The Cloduera blog has a guest post describing how to use Apache Spark for financial analytics calculations. Specifically, the authors look at how to calculate credit valuation adjustments, which use Monte-Carlo simulations. There is some sample code, using PySpark and a python machine learning library (MLIB).

Hortonworks has a post on Apache Slider, a tool for deploying long-running applications on YARN. Slider, which is part of HDP 2.2, includes support for running Apache HBase, Apache Accumulo, and Apache Storm. The post describes how slider works and some of the benefits of deploying a YARN application user Slider.

The Morning Paper is doing a series on consensus in distributed systems. Last week covered a number of classic papers (e.g. "Viewstamped Replication" and "Paxos Made Simple"), and next week will cover a paper on Apache Zookeeper's protocol, a recent paper on the Raft consensus protocol, and more.

This post describes how to build a user-defined function (UDF) for Presto DB, the SQL engine open-source by Facebook. Qubole has provided an example project and describes Presto's UDF API.
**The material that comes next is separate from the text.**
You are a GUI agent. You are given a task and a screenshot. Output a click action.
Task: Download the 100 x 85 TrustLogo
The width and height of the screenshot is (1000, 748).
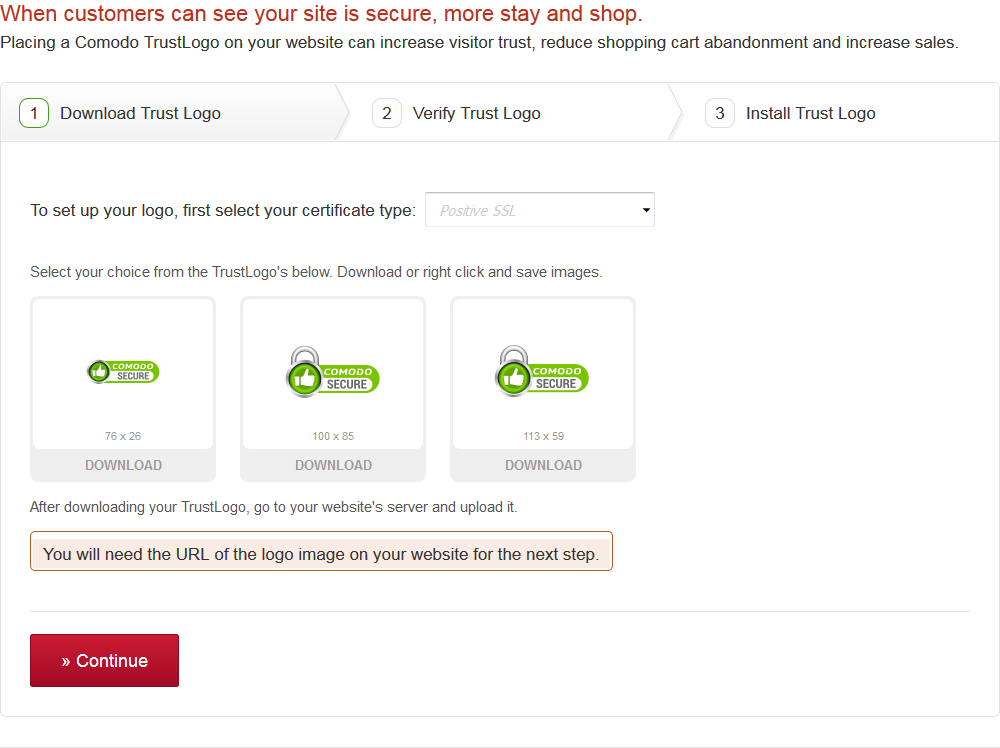[333, 465]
The Apache Flink project, which is a large-scale data processing engine with a similar API to Apache Spark, is rapidly gaining new features and integrations. This post highlights recent additions to the Flink ecosystem such as integration with Apache SAMOA (incubating), the Flink graph API, support for HCatalog, and support for Kerberos-enabled Hadoop clusters.

The Qubole blog has a digest of 10 articles from the big data industry—covering everything ODP to the maturity of Hadoop to a new framework for running C/C++ code on Hadoop.

The Call for Proposals for Strata + Hadoop World in New York is now open. Proposals are due by end of day (EDT) on April 7 for the conference which takes place Sept 29-Oct 1.

Cisco announced this week that they will resell software from Cloudera, Hortonworks, and MapR. Their provisioning tool supports all three distributions and is now generally available.

On the heels of Hortonworks' recent quarterly earnings report, there have been a number of articles analyzing the performance of the company and the Hadoop industry as a whole. Infoworld looks at both—including comparisons between Cloudera and Hortonworks and between Hadoop vendors and the other big open-source company, Red Hat.

Nextgov has a story on the CIA's plans to deploy a Hadoop cluster (running Cloudera Enterprise) in Amazon Web Services' cloud for the intelligence community. In-Q-Tel, the not-for-profit venture capital firm for the intelligence community, is an investor in Cloudera.

The DBMS2 blog has a post on the Tachyon project (version 0.6 was released this week—more details below), which provides an in-memory distributed file system. The post gives a brief overview of Tachyon, Tachyon deployments, and some thoughts on when it's best to use Tachyon.


Tachyon released version 0.6.0 this week. The new version includes support for tiered storage (e.g. memory, SSD, HDD), docker and vagrant support, and uses netty for data transfer.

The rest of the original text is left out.